Both public and private hospitals are prohibited by law from denying a patient care in an emergency. The Emergency Medical and Treatment Labor Act (EMTLA) passed by Congress in 1986 forbids the denial of care to indigent or uninsured patients based on a lack of ability to pay.

Patient Protection under the Emergency Medical and Treatment Labor Act

In addition to prohibiting the denial of emergency patient care, the EMTLA also prohibits unnecessary transfers of emergency patients to other hospitals while care is being administered and prohibits the suspension of care while ability to pay is being checked once care is initiated, provisions that prevent dumping patients who cannot pay.

A schedule of stiff fines is included in the EMTLA to discourage lying about the severity of a patient’s condition.
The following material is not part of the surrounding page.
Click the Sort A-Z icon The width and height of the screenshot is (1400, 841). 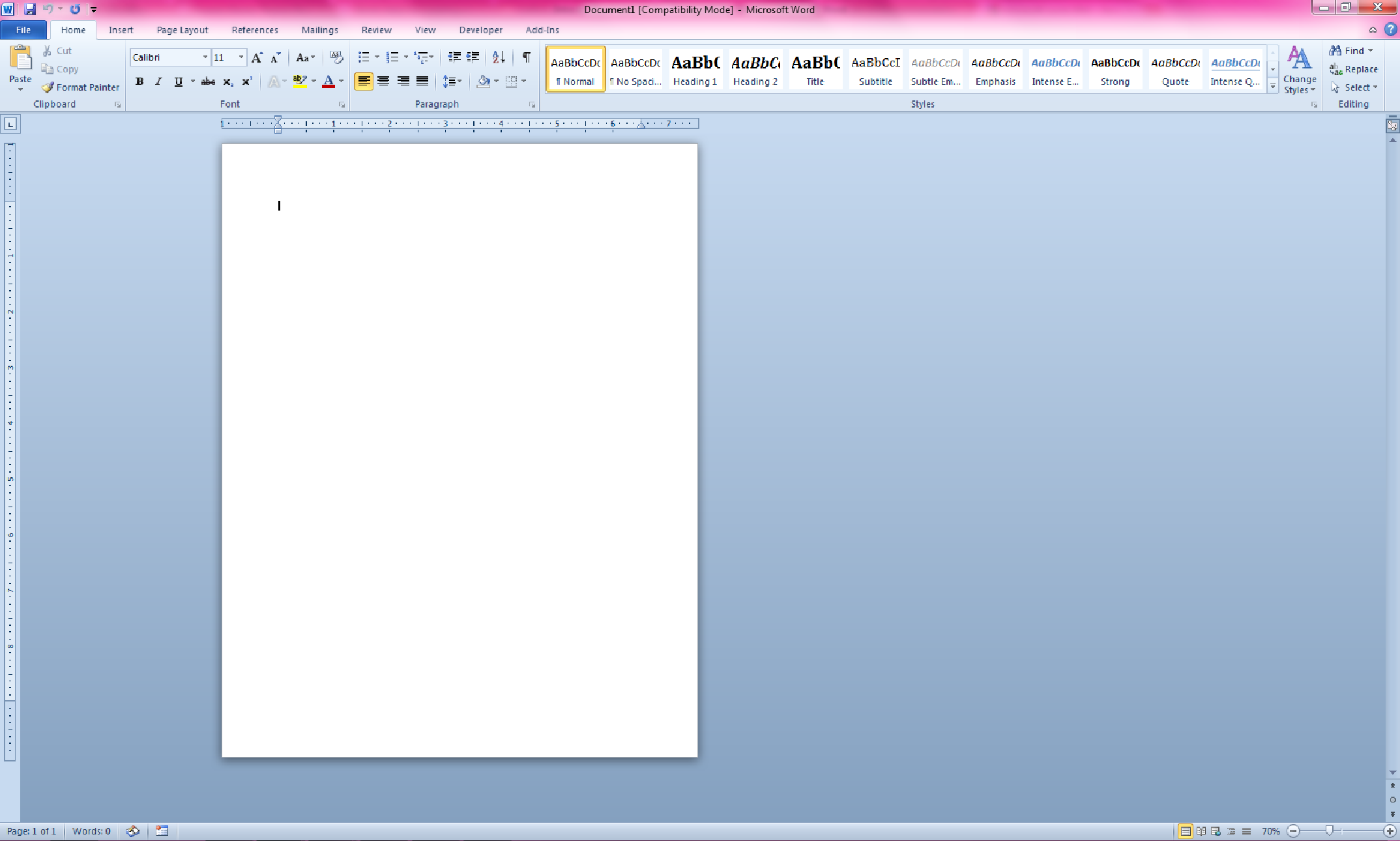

Both hospitals and individual doctors can be held liable under the EMTLA, doubling potential financial punishment.

Hospitals Found in Violation of the EMTLA

Between January and September 2014, the following nine US hospitals were found guilty of violating the EMTLA:

Claiborne County Medical Center, Mississippi

Gregory Bohn, M.D., on-call surgeon at Trinity Bettendorf Hospital, Iowa

Mercy Hospital, Florida

Olive View – UCLA Medical Center – a county hospital in Sylmar, California

Saint Joseph’s Medical Center, New York

Springfield Hospital, Vermont

St. Vincent Jennings Hospital, Indiana

Trinity Medical Center d/b/a Trinity Bettendorf, Iowa

Winter Haven Hospital, Florida

Each of these cases was resolved through a settlement agreement with the settling party contesting the allegations and denying any liability.